Print the lines below from the line with "Screen dimensions: 1619x979" to the line with "The height and" exactly, keeping both ends, and print no pictures.

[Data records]
##############################

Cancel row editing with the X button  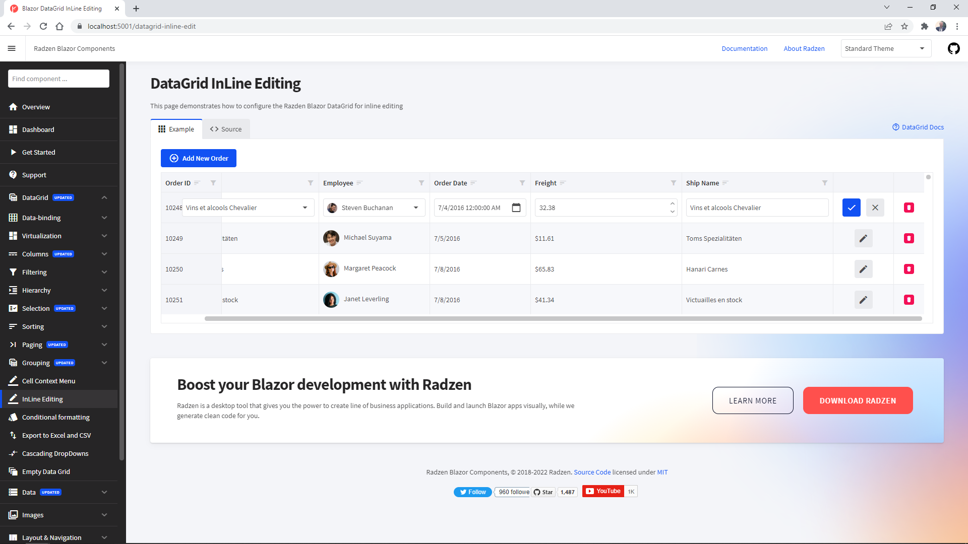(x=875, y=208)
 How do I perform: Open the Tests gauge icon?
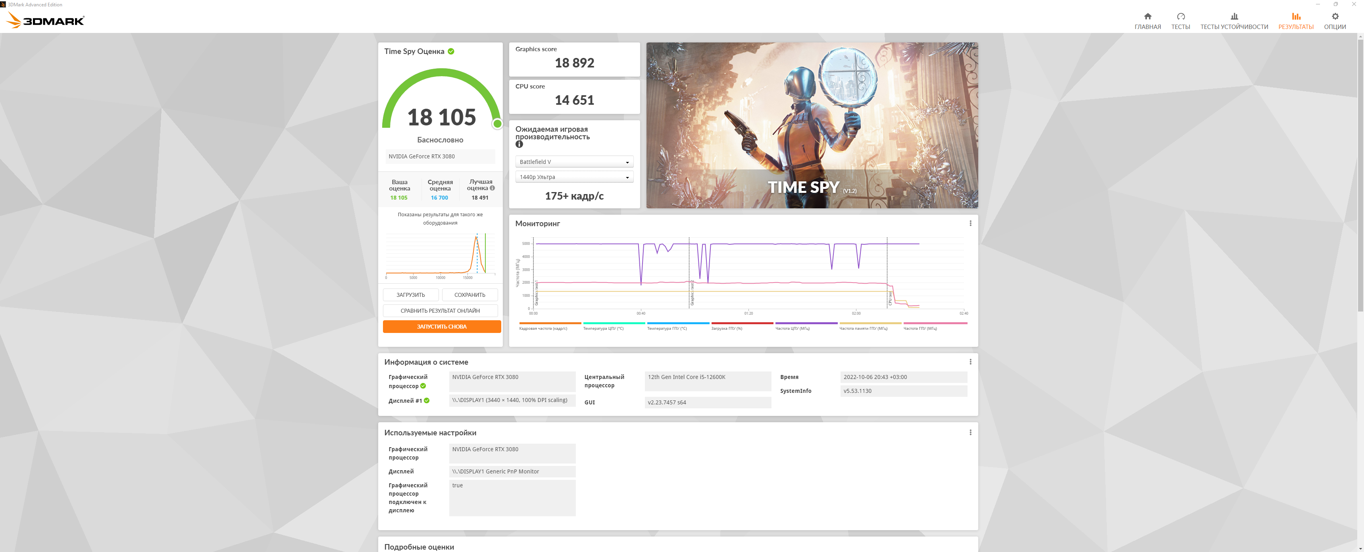click(x=1180, y=16)
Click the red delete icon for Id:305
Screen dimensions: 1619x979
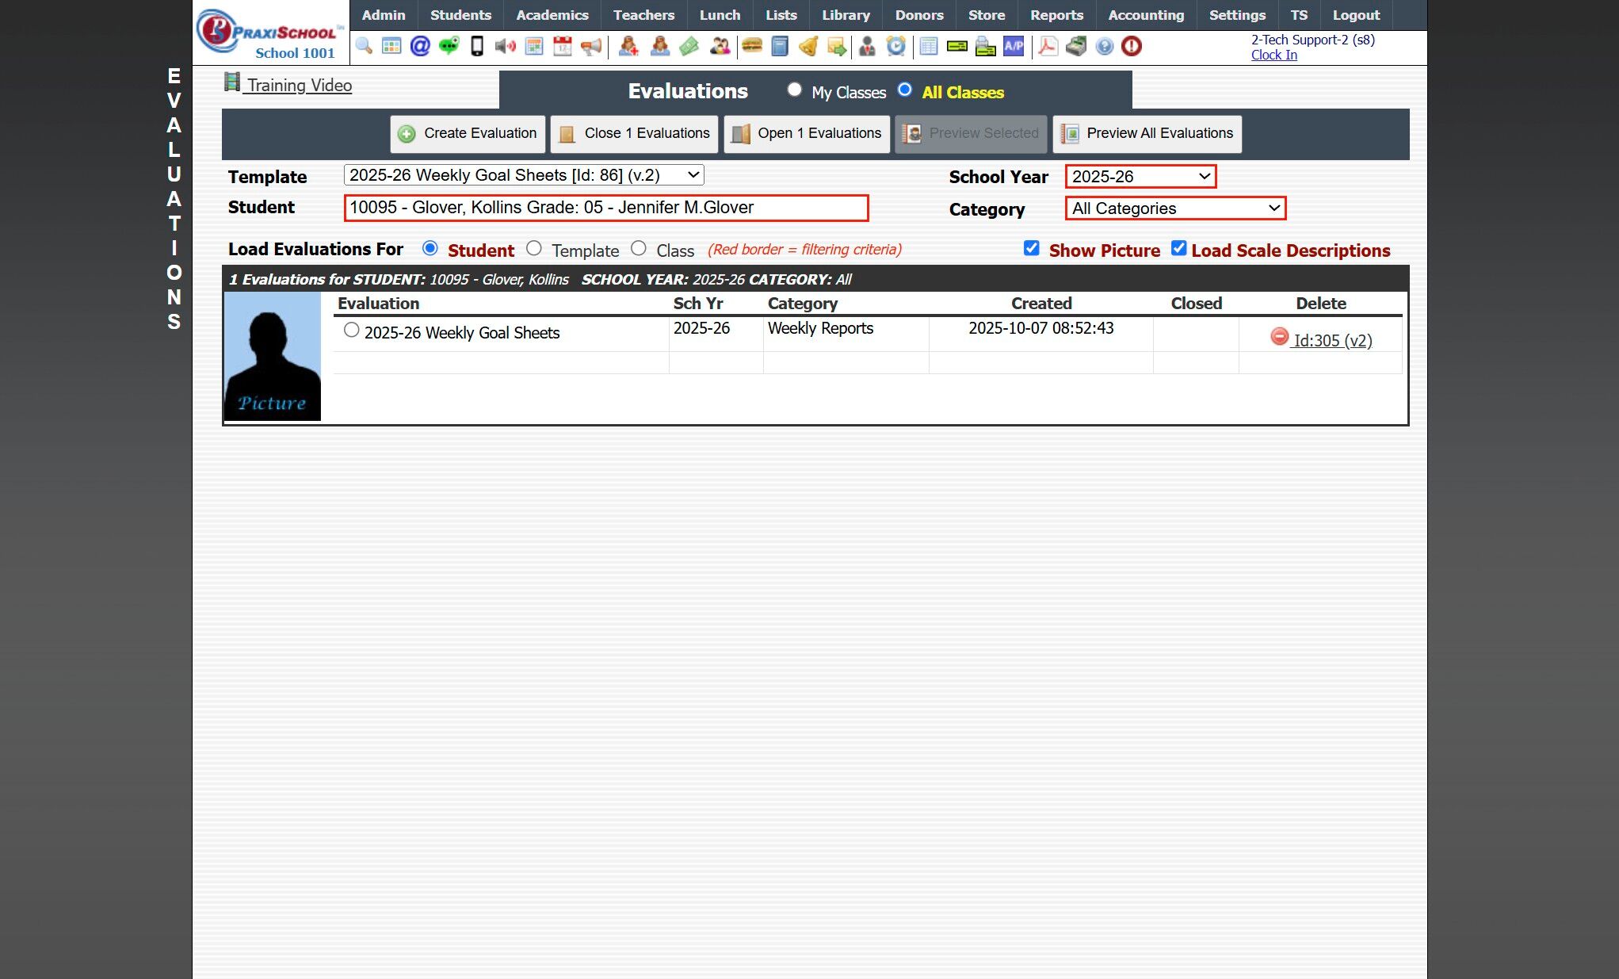[1279, 337]
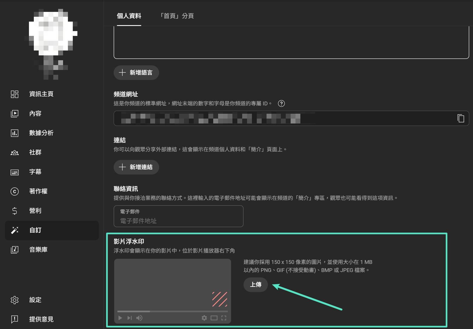Open the 營利 monetization section

click(x=35, y=211)
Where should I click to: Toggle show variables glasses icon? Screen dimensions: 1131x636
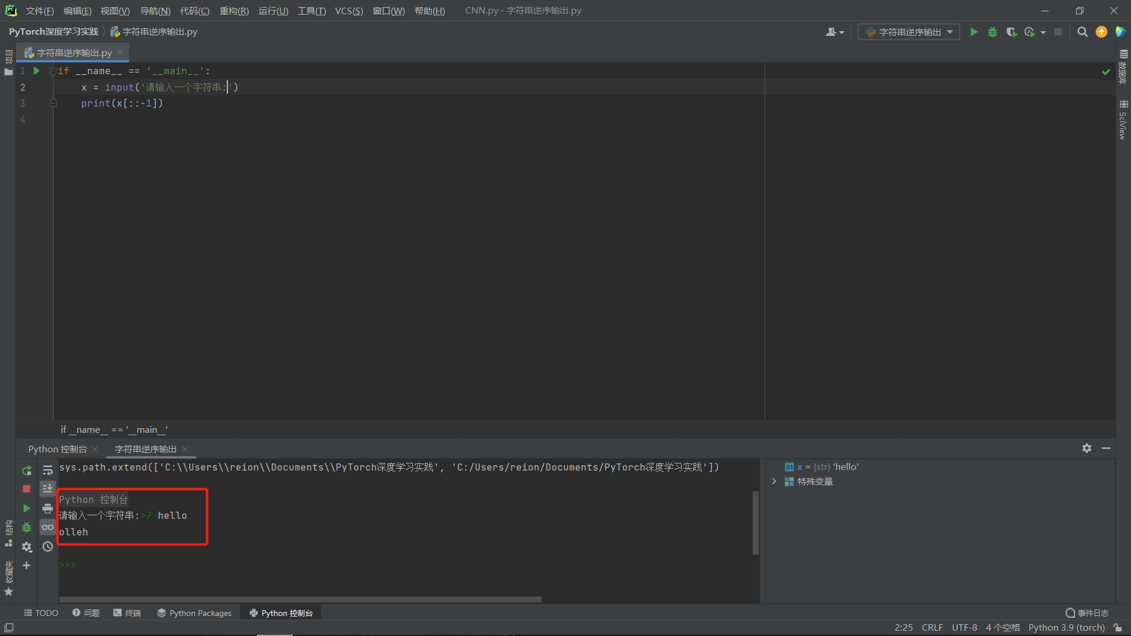[48, 528]
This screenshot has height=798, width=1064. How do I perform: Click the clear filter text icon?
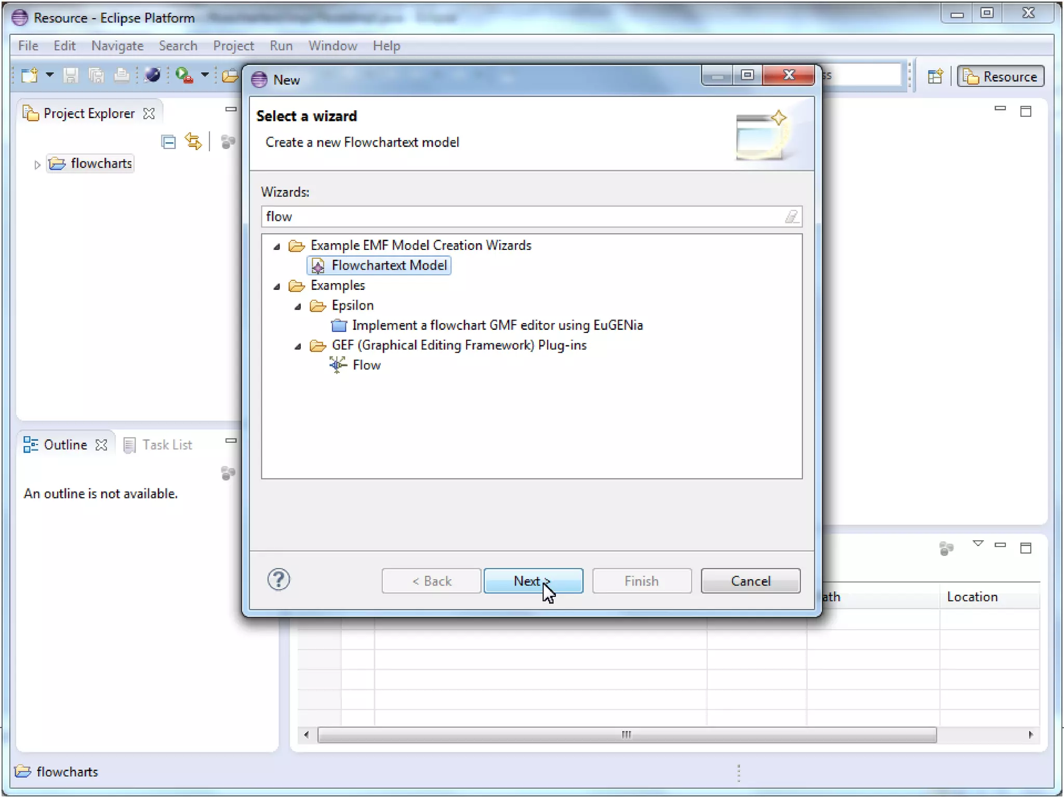[x=791, y=217]
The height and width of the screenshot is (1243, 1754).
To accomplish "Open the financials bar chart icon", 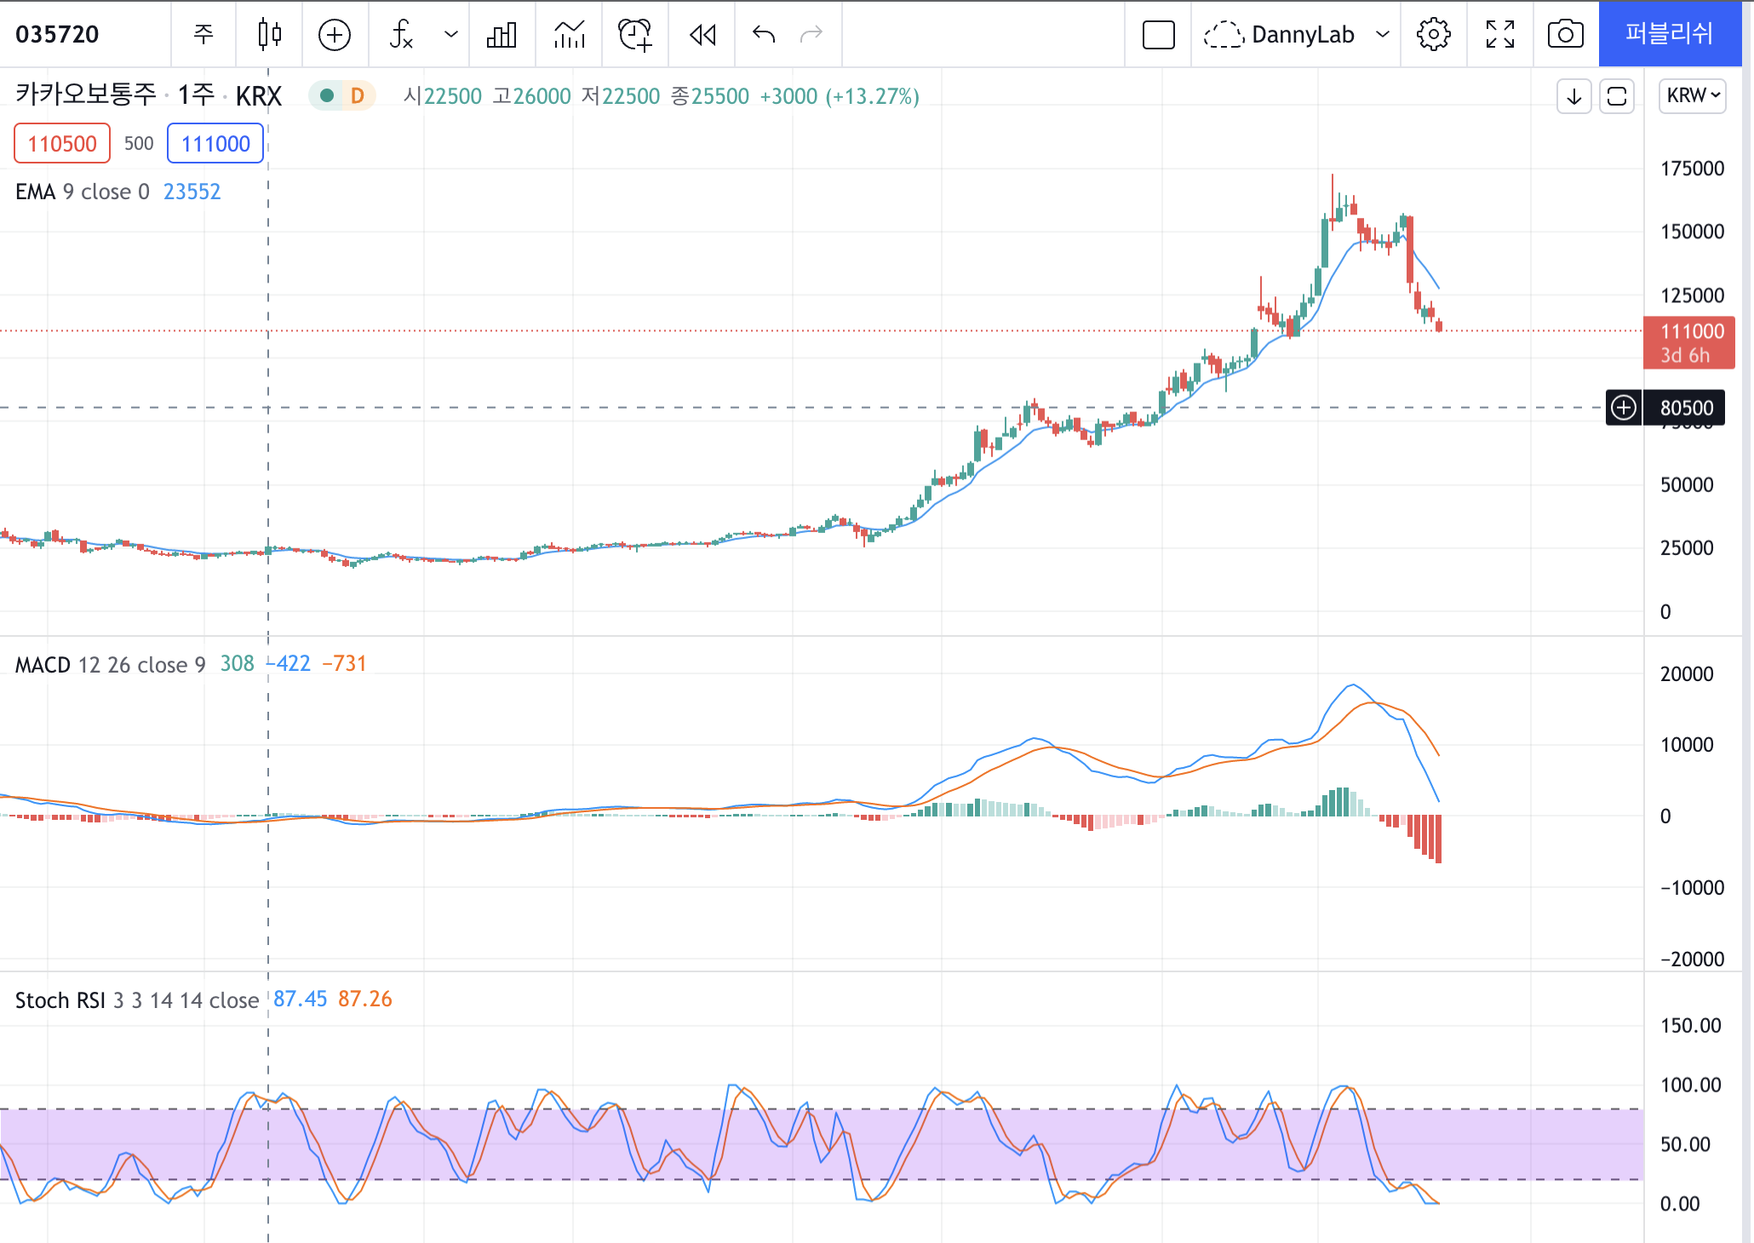I will coord(502,34).
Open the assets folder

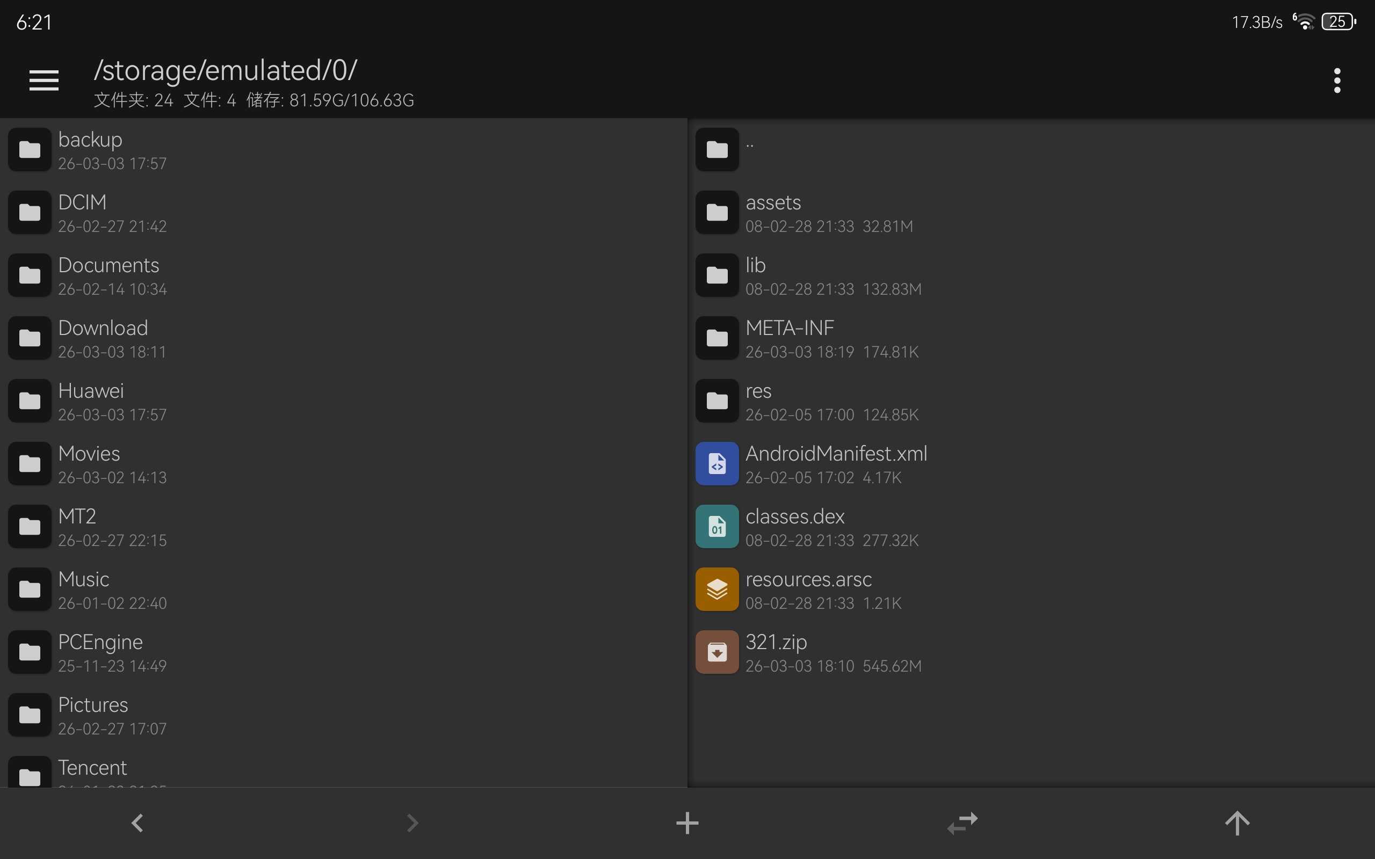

##############################

◆ **Response below**:
Screen dimensions: 1619x979
[1279, 337]
Open the 營利 monetization section

click(x=35, y=211)
Where should I click to: Toggle show variables glasses icon? Screen dimensions: 1131x636
[48, 528]
This screenshot has height=798, width=1064. How do I perform: Click the clear filter text icon?
[x=791, y=217]
The height and width of the screenshot is (1243, 1754).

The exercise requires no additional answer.